The result should be the lines from the one holding "Select column C header" to the end of the records below, repeated exactly. No pictures.

━━━━━ Data supplied

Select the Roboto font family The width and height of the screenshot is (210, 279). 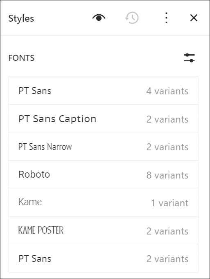click(104, 174)
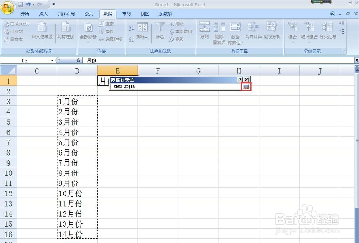Import data using the 自 Access icon
359x243 pixels.
17,23
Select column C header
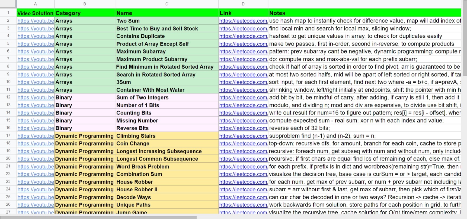This screenshot has width=467, height=219. pyautogui.click(x=167, y=4)
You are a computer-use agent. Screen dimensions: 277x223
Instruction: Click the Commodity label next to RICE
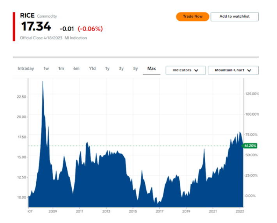(x=47, y=16)
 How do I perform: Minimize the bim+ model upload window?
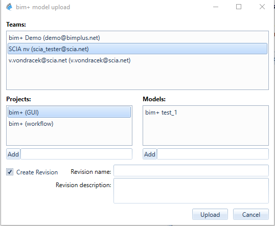[x=216, y=7]
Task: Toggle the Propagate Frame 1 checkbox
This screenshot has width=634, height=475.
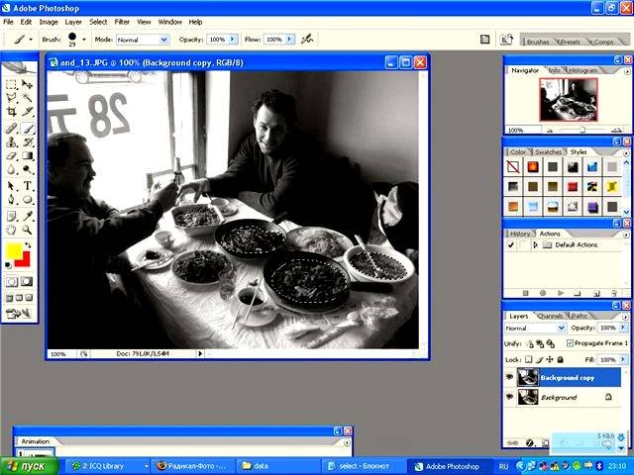Action: coord(568,343)
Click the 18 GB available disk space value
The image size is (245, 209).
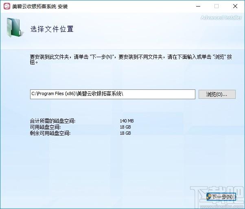(125, 127)
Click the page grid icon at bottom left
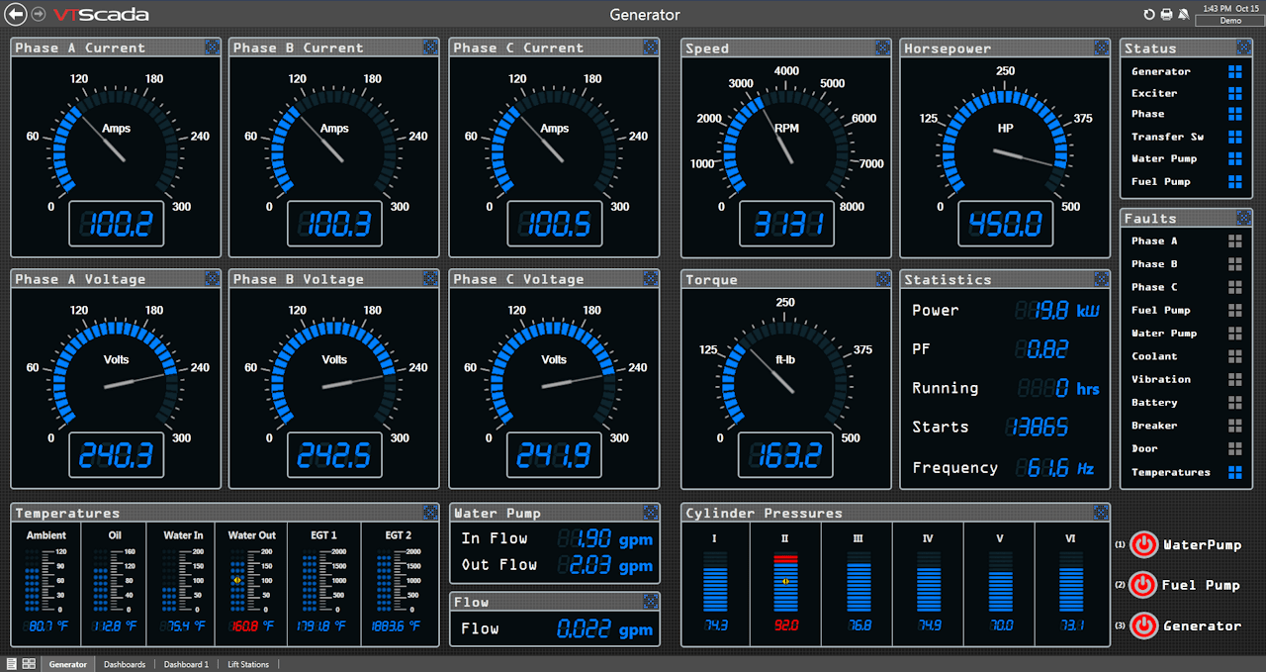 tap(28, 663)
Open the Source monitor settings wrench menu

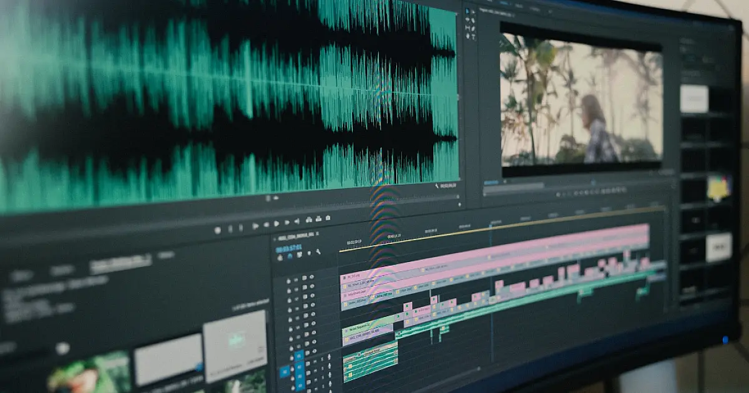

━━━━━━━━━━

Written reply.
Select column C header
This screenshot has width=467, height=219. pyautogui.click(x=167, y=4)
You are a computer-use agent. Screen dimensions: 277x223
Instruction: Click the Commodity label next to RICE
(x=47, y=16)
 How do I perform: Minimize the bim+ model upload window?
[x=216, y=7]
Task: Toggle the Propagate Frame 1 checkbox
This screenshot has width=634, height=475.
Action: coord(568,343)
Click the 18 GB available disk space value
The image size is (245, 209).
(125, 127)
Click the page grid icon at bottom left
 tap(28, 663)
Open the Source monitor settings wrench menu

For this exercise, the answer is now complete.